**TASK ITEM:** Reproduce word for word the text below about handling conflict and leadership in business.

**DOCUMENT EXTRACT:**
----------
Being in business, especially an Equine Assisted business, brings a plethora of decisions and conundrums. Some decisions are easier than others.
Situations arise, pandemics, conflict even, and the conundrums roll out. You begin the mental mind muck of:
What to believe?
Where to look for facts and data?
Who is telling the truth? (no one usually - read why below)
What is the truth?
How does this impact me and my business?
And the list of questions rocks on.
My Dad taught me when I was young to stay out of conflicts that didn't involve me AND when things don't make sense, there is more to the story than is being presented.
In regard to conflict, there are three sides to the issue. Side 1, Side 2, and somewhere between them is the objective truth and simplicity of events. The problem arises in conflict because there is interpretation of the events, justification of actions, and the underlying agenda in play. In all things, especially leadership, context matters. This is why I stated that "no one" is usually telling the truth, the whole truth, and nothing but the truth. What is the truth? It depends on who you ask and there is no 100% objectivity because we all have some sort of bias going on.
Take a look at our political landscape for a really good example here. When conflict arises in business or politics, the inclination is to rally troops to one way of thinking by demonizing the opposing side. This is polarizing and not healthy in any organization. It becomes right vs. wrong, good vs. bad, good vs. evil, etc...
IT IS RARELY THAT BLACK AND WHITE!
Leadership, good leadership, owns it short comings and offers communication with consideration to context. It is healthy to ask, "For the sake of what?"
When the vision, mission, and values should be considered, the two sides can lock down into their opinions and agenda, putting blinders on to the aspect of the why of the organization and higher good for all concerned.
My advice here, like my Dad taught me, is to stay in your lane. Don't buy into just one side of a story without looking at the other side and considering the context that all of this has gone down in. There is a reason for the breakdown, it is rarely because one side is wrong or bad. Just as in a marriage, each side can only own 50% of the fault and usually it is a lack of being responsible for that 50% that causes the blow up. Blame disempowers the person blaming. Blame removes responsibility from the finger pointer.
There are boundary issues to consider and accountability. No question. When boundaries are crossed, accountability comes into play. This is topic for an entirely different blog.
Again, if this ain't your monkey and it ain't your circus, stay the hell out of it. Reserve opinion at your discretion...asking yourself along the way, "For the sake of what?"
----------
**LISTED RECORDS:**
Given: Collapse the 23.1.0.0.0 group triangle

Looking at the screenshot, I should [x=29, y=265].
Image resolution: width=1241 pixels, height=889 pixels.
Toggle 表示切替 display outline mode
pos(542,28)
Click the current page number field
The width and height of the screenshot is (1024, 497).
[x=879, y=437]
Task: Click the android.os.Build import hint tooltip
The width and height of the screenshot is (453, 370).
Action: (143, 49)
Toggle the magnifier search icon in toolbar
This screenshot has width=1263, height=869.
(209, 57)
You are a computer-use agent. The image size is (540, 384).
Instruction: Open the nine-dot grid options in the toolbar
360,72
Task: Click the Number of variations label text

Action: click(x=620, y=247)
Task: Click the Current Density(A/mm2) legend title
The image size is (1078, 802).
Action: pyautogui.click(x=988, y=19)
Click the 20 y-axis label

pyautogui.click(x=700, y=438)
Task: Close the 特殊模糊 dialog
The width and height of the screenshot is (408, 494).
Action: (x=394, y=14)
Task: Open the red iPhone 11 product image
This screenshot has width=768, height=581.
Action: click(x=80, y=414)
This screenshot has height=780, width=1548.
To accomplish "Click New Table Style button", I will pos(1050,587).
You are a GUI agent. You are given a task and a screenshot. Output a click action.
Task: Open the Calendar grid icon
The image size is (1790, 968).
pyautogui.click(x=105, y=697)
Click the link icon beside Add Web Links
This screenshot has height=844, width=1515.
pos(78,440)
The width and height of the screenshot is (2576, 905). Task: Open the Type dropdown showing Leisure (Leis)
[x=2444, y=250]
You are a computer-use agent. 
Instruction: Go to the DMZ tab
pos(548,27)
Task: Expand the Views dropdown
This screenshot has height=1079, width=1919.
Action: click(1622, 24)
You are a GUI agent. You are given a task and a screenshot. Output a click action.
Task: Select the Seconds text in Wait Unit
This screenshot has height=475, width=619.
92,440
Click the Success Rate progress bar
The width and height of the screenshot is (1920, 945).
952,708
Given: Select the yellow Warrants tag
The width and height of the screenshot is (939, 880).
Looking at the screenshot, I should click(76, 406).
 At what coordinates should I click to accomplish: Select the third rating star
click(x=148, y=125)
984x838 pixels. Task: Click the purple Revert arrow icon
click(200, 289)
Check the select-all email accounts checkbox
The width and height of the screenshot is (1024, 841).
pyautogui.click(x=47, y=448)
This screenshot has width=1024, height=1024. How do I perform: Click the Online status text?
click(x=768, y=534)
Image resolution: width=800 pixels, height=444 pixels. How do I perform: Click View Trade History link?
----------
**COMPLETED EXERCISE:**
Being in business, especially an Equine Assisted business, brings a plethora of decisions and conundrums. Some decisions are easier than others.
Situations arise, pandemics, conflict even, and the conundrums roll out. You begin the mental mind muck of:
What to believe?
Where to look for facts and data?
Who is telling the truth? (no one usually - read why below)
What is the truth?
How does this impact me and my business?
And the list of questions rocks on.
My Dad taught me when I was young to stay out of conflicts that didn't involve me AND when things don't make sense, there is more to the story than is being presented.
In regard to conflict, there are three sides to the issue. Side 1, Side 2, and somewhere between them is the objective truth and simplicity of events. The problem arises in conflict because there is interpretation of the events, justification of actions, and the underlying agenda in play. In all things, especially leadership, context matters. This is why I stated that "no one" is usually telling the truth, the whole truth, and nothing but the truth. What is the truth? It depends on who you ask and there is no 100% objectivity because we all have some sort of bias going on.
Take a look at our political landscape for a really good example here. When conflict arises in business or politics, the inclination is to rally troops to one way of thinking by demonizing the opposing side. This is polarizing and not healthy in any organization. It becomes right vs. wrong, good vs. bad, good vs. evil, etc...
IT IS RARELY THAT BLACK AND WHITE!
Leadership, good leadership, owns it short comings and offers communication with consideration to context. It is healthy to ask, "For the sake of what?"
When the vision, mission, and values should be considered, the two sides can lock down into their opinions and agenda, putting blinders on to the aspect of the why of the organization and higher good for all concerned.
My advice here, like my Dad taught me, is to stay in your lane. Don't buy into just one side of a story without looking at the other side and considering the context that all of this has gone down in. There is a reason for the breakdown, it is rarely because one side is wrong or bad. Just as in a marriage, each side can only own 50% of the fault and usually it is a lack of being responsible for that 50% that causes the blow up. Blame disempowers the person blaming. Blame removes responsibility from the finger pointer.
There are boundary issues to consider and accountability. No question. When boundaries are crossed, accountability comes into play. This is topic for an entirely different blog.
Again, if this ain't your monkey and it ain't your circus, stay the hell out of it. Reserve opinion at your discretion...asking yourself along the way, "For the sake of what?"